__ASSIGNED TASK__:
In the records below, find the line that contains "Select the Heat map widget" and repeat it, along with each line after it, exactly as written.

___ THE DATA ___

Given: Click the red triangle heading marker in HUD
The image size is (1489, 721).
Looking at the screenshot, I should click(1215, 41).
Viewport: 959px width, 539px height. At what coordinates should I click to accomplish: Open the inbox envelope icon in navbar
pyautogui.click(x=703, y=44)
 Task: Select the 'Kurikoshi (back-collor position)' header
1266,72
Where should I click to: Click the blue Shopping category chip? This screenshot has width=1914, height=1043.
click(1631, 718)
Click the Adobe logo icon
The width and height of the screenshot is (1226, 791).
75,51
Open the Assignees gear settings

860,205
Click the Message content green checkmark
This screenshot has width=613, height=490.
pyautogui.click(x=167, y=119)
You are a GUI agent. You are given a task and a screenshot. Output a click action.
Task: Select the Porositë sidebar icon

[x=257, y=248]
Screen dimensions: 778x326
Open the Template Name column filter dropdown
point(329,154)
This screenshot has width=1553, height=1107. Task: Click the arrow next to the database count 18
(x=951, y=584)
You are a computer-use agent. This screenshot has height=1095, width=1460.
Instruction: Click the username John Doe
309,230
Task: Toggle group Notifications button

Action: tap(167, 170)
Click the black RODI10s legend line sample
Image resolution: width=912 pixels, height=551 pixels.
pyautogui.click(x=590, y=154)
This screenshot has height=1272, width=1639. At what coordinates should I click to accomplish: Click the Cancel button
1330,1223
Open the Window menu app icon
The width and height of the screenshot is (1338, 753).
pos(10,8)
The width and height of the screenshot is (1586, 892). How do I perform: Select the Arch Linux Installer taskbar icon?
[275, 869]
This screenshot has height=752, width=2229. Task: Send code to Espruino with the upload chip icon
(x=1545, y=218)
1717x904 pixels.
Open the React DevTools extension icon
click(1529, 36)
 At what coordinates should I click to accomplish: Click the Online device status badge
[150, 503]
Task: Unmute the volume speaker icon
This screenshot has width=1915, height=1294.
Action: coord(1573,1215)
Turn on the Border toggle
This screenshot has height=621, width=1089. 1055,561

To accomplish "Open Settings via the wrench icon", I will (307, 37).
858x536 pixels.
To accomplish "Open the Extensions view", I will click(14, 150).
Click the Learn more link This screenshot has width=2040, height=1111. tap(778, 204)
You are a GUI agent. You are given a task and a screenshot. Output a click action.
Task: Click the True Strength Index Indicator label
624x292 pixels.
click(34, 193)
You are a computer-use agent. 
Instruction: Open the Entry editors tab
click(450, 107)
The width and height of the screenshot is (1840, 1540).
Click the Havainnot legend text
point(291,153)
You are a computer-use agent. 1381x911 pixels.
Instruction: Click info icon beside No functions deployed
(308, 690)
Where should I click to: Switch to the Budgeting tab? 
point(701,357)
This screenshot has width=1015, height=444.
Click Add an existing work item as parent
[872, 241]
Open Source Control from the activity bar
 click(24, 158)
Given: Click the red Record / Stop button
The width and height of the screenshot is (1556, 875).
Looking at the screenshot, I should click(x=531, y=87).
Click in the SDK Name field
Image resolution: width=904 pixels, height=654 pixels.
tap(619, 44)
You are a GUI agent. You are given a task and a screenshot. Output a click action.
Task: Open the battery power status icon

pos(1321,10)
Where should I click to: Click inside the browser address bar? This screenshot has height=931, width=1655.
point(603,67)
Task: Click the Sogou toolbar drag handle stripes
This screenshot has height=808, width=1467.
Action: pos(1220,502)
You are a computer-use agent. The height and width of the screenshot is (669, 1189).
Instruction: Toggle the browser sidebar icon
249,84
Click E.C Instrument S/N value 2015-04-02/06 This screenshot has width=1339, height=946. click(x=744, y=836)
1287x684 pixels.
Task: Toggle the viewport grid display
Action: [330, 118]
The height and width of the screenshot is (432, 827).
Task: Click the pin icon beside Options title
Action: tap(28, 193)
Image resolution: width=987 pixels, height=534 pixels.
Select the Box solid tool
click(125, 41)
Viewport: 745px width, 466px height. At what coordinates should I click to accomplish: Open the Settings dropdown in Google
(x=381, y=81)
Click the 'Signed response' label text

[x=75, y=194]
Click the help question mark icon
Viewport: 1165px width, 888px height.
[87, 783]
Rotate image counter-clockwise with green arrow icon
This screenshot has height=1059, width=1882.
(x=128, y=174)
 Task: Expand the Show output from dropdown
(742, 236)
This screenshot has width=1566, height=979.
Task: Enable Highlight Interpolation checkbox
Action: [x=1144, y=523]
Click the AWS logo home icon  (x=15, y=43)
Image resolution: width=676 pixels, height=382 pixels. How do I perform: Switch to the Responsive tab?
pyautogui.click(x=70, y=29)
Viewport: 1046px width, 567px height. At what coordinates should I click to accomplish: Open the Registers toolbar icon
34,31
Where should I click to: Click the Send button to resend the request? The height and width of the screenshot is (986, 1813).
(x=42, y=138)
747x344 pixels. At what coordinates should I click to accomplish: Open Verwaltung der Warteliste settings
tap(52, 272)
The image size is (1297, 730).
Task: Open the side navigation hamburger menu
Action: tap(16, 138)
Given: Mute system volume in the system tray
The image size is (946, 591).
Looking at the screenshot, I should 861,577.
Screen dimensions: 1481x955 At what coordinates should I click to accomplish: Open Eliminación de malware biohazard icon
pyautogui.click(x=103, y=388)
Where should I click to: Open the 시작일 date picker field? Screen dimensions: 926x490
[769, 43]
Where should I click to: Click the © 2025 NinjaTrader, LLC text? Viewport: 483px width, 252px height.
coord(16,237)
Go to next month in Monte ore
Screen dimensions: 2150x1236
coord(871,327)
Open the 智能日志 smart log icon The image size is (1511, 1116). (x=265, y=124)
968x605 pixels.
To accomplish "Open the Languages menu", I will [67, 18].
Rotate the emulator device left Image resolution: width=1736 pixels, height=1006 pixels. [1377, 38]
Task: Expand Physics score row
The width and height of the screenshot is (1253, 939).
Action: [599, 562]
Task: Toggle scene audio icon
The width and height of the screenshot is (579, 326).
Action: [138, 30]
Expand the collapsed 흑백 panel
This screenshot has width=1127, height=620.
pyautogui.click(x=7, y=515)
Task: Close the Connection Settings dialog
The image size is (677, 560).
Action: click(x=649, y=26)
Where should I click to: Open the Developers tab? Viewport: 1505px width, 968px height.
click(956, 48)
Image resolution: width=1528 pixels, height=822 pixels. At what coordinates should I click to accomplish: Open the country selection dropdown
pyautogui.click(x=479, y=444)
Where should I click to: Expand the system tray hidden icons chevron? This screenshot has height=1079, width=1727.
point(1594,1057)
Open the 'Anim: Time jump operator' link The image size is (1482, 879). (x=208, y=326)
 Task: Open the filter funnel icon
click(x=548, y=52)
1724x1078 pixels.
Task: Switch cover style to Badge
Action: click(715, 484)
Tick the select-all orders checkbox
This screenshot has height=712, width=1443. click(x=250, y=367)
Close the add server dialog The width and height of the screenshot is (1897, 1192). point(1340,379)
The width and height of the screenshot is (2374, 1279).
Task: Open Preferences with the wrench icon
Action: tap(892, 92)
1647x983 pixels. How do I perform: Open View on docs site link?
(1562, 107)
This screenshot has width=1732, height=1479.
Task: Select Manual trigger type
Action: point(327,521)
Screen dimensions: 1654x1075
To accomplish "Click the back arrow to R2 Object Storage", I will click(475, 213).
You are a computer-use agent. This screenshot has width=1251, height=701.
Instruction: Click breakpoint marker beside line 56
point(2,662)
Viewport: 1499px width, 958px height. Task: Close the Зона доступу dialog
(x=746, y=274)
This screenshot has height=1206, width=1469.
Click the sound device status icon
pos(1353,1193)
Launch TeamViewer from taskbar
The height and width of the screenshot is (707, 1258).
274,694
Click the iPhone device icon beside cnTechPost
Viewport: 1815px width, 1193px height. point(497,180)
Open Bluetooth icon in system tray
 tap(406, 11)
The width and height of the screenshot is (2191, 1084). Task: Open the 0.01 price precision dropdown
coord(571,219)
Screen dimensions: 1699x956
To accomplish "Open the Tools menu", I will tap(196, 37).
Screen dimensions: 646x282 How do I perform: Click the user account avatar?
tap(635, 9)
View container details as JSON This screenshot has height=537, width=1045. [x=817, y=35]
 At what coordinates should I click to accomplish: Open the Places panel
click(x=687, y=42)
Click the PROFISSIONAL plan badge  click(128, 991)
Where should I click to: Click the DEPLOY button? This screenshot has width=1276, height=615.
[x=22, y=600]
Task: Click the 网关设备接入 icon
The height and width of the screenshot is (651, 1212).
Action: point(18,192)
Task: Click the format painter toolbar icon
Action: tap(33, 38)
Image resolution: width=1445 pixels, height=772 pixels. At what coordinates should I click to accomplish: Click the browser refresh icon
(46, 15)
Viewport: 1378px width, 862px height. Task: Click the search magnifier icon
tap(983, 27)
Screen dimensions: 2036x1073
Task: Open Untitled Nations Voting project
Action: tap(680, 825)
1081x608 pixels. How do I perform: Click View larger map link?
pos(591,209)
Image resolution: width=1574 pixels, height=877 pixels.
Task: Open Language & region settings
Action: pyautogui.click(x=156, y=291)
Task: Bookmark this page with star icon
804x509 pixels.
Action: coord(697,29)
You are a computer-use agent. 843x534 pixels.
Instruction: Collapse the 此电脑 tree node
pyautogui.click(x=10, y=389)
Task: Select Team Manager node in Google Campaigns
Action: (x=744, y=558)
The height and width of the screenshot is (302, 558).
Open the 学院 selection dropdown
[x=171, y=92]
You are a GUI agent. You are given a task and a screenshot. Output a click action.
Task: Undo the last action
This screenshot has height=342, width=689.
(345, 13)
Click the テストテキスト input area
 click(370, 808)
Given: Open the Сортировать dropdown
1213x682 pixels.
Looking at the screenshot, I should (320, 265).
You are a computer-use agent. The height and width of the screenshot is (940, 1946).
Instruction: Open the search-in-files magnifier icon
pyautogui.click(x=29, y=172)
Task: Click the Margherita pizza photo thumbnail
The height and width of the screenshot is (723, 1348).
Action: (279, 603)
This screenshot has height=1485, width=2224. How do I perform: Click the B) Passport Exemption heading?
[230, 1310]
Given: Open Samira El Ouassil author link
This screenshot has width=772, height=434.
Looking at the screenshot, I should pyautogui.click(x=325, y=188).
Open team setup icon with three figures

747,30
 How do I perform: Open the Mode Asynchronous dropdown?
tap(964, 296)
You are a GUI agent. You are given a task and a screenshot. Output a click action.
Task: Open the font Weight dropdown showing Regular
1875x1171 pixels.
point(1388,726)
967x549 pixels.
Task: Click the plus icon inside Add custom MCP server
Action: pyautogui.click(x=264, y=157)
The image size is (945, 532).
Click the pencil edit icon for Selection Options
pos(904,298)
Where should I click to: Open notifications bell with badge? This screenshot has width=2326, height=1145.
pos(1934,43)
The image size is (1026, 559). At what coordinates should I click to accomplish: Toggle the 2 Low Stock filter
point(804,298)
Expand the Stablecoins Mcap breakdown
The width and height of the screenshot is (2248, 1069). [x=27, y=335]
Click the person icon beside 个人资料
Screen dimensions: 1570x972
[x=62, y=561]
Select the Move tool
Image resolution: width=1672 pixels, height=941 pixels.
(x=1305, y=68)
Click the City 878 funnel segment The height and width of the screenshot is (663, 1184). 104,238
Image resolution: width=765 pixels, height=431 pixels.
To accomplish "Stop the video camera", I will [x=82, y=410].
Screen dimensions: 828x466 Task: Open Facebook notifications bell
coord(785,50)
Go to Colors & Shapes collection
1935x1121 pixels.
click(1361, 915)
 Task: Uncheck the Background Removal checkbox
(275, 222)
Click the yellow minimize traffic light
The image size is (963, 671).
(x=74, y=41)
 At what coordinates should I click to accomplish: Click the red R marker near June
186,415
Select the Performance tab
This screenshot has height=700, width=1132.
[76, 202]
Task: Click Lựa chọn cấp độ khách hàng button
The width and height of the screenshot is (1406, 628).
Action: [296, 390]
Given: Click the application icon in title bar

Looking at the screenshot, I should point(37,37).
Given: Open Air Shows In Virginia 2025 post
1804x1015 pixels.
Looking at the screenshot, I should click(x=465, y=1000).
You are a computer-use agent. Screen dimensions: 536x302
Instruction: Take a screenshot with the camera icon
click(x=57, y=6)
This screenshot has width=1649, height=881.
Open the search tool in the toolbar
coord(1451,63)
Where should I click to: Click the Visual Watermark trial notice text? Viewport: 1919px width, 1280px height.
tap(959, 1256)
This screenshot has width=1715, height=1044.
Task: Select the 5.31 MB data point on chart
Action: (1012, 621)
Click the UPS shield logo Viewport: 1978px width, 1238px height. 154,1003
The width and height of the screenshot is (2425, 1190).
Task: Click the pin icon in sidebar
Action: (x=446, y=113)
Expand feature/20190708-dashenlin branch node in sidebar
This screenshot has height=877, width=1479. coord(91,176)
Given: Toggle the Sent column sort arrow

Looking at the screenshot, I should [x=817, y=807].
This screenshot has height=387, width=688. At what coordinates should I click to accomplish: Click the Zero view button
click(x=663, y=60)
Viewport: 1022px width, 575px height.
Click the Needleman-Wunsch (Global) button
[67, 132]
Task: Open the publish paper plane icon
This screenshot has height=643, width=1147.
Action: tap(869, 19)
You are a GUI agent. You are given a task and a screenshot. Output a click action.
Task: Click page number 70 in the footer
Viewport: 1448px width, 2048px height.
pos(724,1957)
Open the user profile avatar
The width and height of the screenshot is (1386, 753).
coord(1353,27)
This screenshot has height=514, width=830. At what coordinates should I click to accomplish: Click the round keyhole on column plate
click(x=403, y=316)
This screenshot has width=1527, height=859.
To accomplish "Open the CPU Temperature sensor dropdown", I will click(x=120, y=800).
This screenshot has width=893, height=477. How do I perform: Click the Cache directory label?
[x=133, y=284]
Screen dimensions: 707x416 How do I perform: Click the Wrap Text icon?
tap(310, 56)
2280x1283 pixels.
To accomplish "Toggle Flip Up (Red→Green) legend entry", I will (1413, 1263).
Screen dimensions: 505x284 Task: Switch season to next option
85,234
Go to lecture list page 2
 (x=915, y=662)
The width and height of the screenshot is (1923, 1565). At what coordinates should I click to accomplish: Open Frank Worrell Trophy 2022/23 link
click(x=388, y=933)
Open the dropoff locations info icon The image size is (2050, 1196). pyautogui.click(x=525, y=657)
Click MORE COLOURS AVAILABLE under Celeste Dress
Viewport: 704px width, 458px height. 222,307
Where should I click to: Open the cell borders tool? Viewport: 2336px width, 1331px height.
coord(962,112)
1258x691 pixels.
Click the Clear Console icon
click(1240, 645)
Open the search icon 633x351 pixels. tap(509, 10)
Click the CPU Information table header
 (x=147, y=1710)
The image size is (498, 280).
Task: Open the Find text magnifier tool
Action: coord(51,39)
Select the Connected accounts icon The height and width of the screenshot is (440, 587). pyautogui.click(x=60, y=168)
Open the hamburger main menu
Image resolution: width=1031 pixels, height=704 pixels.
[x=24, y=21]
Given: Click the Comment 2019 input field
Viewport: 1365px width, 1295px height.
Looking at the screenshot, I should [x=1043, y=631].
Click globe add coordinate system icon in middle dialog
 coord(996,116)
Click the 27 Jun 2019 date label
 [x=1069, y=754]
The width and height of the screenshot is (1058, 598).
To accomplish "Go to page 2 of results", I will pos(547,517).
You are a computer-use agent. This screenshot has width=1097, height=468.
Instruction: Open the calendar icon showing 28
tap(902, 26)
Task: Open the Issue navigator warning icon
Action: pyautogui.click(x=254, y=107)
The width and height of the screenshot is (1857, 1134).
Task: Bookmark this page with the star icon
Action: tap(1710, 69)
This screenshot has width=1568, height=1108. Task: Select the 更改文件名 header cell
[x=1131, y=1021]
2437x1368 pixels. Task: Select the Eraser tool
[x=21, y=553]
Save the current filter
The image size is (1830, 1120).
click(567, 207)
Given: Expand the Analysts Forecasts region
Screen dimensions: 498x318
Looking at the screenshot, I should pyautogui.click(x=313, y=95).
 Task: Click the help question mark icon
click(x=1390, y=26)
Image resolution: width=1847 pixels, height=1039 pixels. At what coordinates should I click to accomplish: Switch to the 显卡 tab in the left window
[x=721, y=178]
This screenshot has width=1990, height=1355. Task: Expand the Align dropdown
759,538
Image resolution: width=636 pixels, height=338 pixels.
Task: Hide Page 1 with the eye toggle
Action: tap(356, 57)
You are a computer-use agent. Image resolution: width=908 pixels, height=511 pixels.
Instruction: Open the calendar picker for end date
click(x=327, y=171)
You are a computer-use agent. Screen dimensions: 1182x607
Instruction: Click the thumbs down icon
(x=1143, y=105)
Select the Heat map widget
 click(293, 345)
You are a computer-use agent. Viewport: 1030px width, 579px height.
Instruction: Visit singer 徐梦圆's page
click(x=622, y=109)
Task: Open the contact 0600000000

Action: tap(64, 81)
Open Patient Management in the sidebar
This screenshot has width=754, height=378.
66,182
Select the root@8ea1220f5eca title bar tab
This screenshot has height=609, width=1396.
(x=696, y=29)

___

__EXERCISE SOLUTION__:
Select the Heat map widget
 click(293, 345)
You are a computer-use agent. Viewport: 1030px width, 579px height.
Instruction: Visit singer 徐梦圆's page
click(x=622, y=109)
Task: Open the contact 0600000000

Action: tap(64, 81)
Open Patient Management in the sidebar
This screenshot has width=754, height=378.
66,182
Select the root@8ea1220f5eca title bar tab
This screenshot has height=609, width=1396.
(x=696, y=29)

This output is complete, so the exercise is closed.